Seniors leaving two high schools
Since 2004, a group of Spokane students has raised $30,000 to pay the entire operating costs of a high school in a Central American village.
The 20 or so students from Lewis and Clark High School and a few students from St. George’s School are aware that without their group, Los Hermanos, there would be no high school in Huizisilapa, El Salvador.
This reality now weighs on the students as they prepare to go their separate ways when they graduate in the spring.
Los Hermanos has made it possible for children raised in the affluence of the United States to understand the poverty elsewhere in the world. Huizisilapa has taught them that with opportunity comes responsibility.
“We got this connection with Huizisilapa, and we ran with it,” said Aaron Fitzpatrick, an LC senior and officer in Los Hermanos, which is Spanish for “brothers.” “Now it would seem weird if we didn’t have it.”
So far this year, the LC students have raised about $2,300, most of it from a fundraising dinner and auction last month. The St. George’s students, meanwhile, have raised about $1,132 by making and selling Valentine’s Day cards.
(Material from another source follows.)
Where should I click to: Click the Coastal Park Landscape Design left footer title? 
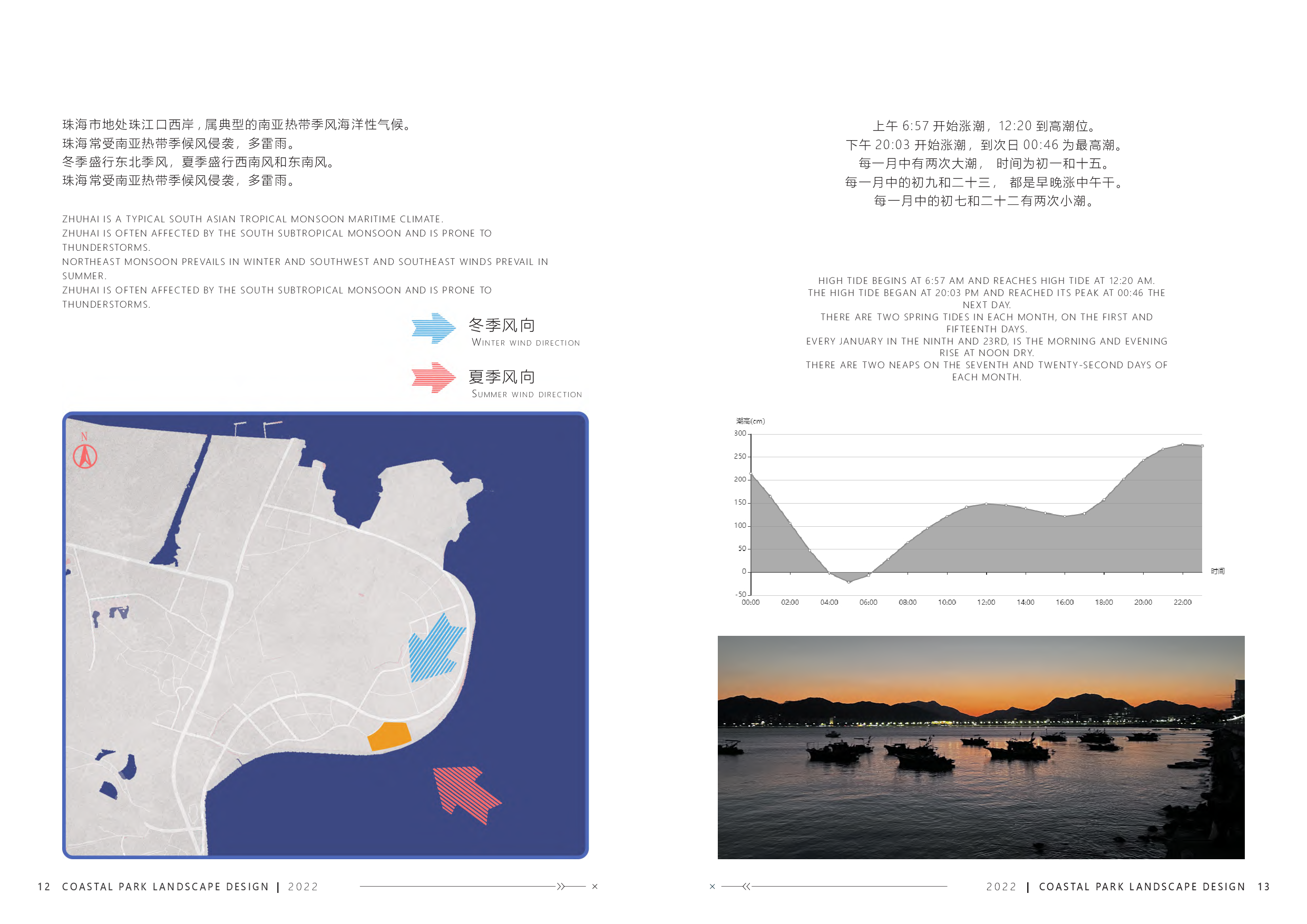(x=165, y=887)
Los Hermanos grew out of a group of Spokane women who share an interest in El Salvador and who built a relationship with the women of Huizisilapa.
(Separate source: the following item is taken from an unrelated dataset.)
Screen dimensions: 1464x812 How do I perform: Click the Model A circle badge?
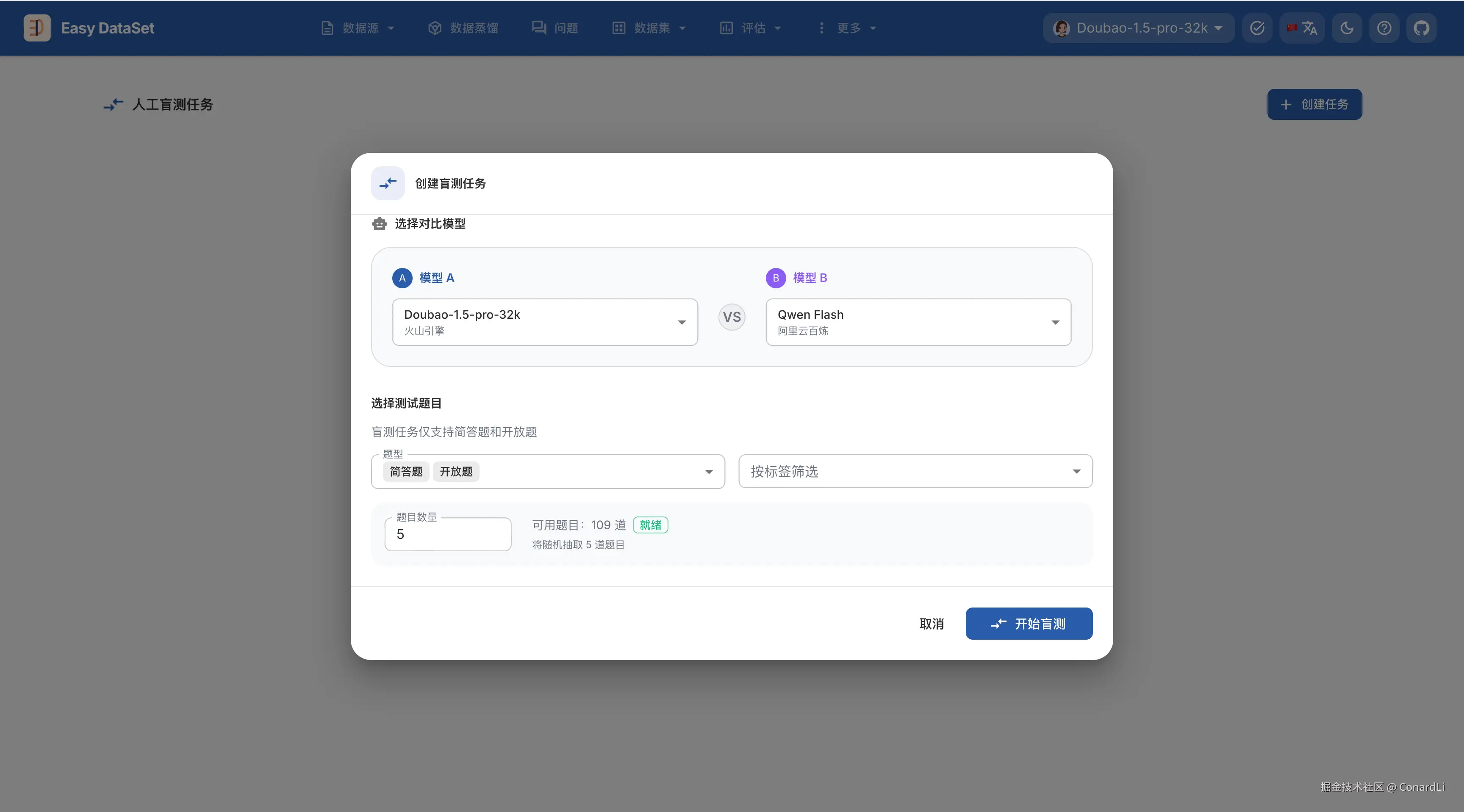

The Spokane women’s group, called Las Hermanas, were inspired by Phyllis Andersen, a Whitworth instructor who served in the Peace Corps in El Salvador in the 1960s. Andersen returned in 2001 to do field research for her dissertation.
Some of the people of Huizisilapa were participants in that study.
“I got so attached to them I vowed to have a community in the United States” that would support the community in El Salvador, Andersen said. “So, I sent invitations to about 50 women that I knew. It was after 9/11, and people were like, ‘Hey, we better wake up and make a difference.’ “
After the support began, some members of Las Hermanas visited El Salvador and developed friendships in Huizisilapa. They helped the Salvadoran community start a jewelry cooperative and raise funds for uniforms and computers for their school.
Huizisilapa is a community of displaced Salvadorans who met in Mesa Grande, a Honduran refugee camp, during the Salvadoran civil war in the 1980s. After the U.S.-backed government signed a peace deal with the guerrillas in 1992, the group built a town on land in central El Salvador bought for them by the government of Denmark. Today, the cinder-block village has a population of about 800.
The grade school in Huizisilapa was built and financed by the government, but there was no money for a high school.
Members of Las Hermanas have been together five years. Some of their children are the core group of students who founded Los Hermanos. Their goal was to provide funding so that high school students could study at the Huizisilapa school, as well.
“The endeavor was meant to be a partnership, not a charity,” said LC senior Nate Conover.
Though the people of Huizisilapa have little to give back, Conover said, “they gave everything they had” to him and other Los Hermanos members – more than half the group – who visited El Salvador in 2005. Each member of the group stayed in the home of a Salvadoran student.
“After seeing the poverty and how important education was to them, it made it a lot easier to find the time for fundraising,” said Lillian Dubiel, an LC senior and a Los Hermanos officer.
The group’s adviser, LC English teacher Cory Davis, said the students have a deep-rooted passion for helping.
“They are concerned they are not going to keep that passion alive” in the few underclassmen in the group, Davis said.
Andersen’s daughter, Juanita, a sophomore at LC, hopes to continue Los Hermanos when the seniors graduate. Some of the seniors also hope to continue their efforts after graduation.
“I have friends now (in Huizisilapa) I have to keep supporting,” said St. George’s student Laurel Fish. If Los Hermanos dies, she said, “they don’t go to school.”
Dubiel said Los Hermanos is seeking grants from nonprofit organizations to continue financing the Huizisilapa school after this year.
There also is a chance of funding from the Salvadoran Legislature, Andersen said. The community is putting pressure on the Ministry of Education, where rural and urban schools are paid for separately.
“We’ve been hoping it would happen for the last couple of years,” Andersen said. “The ideal would be for there not to be a need for Los Hermanos to help Huizisilapa.”
If that happens, the group could evolve differently, she said.
This year, two Huizisilapa high school students were accepted into college in the capital of San Salvador. It will cost them $243 per month each to attend, said Dubiel, who is already looking for ways to raise the money.
“Education is the most feasible and important way for people to bring themselves out of abject poverty and change their lives and the lives of people around them,” Dubiel said.